[Input records]
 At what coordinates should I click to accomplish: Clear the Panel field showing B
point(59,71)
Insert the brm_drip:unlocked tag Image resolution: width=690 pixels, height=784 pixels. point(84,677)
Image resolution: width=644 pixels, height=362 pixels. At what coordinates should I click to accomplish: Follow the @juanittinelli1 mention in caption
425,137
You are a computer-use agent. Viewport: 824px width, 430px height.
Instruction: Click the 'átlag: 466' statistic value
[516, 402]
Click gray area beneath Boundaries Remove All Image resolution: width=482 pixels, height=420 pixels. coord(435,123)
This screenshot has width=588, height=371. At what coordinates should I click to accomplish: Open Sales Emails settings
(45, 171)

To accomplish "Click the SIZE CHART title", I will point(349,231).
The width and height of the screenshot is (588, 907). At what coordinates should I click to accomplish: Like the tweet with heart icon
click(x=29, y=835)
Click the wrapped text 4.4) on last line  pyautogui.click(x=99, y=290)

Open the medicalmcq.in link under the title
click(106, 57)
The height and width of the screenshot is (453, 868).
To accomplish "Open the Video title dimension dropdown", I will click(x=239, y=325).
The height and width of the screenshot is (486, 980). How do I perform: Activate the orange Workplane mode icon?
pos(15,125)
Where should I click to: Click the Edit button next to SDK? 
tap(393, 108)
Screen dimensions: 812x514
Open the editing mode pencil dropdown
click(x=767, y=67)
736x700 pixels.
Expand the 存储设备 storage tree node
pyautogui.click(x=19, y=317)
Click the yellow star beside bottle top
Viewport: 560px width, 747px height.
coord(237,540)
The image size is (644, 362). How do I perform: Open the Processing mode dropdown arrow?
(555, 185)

[Activity]
Read through the listing and copy each line in which the word "will" occurs.

[Solution below]
To accomplish "Click the SIZE CHART title", I will point(349,231).
To accomplish "Open the Video title dimension dropdown", I will click(x=239, y=325).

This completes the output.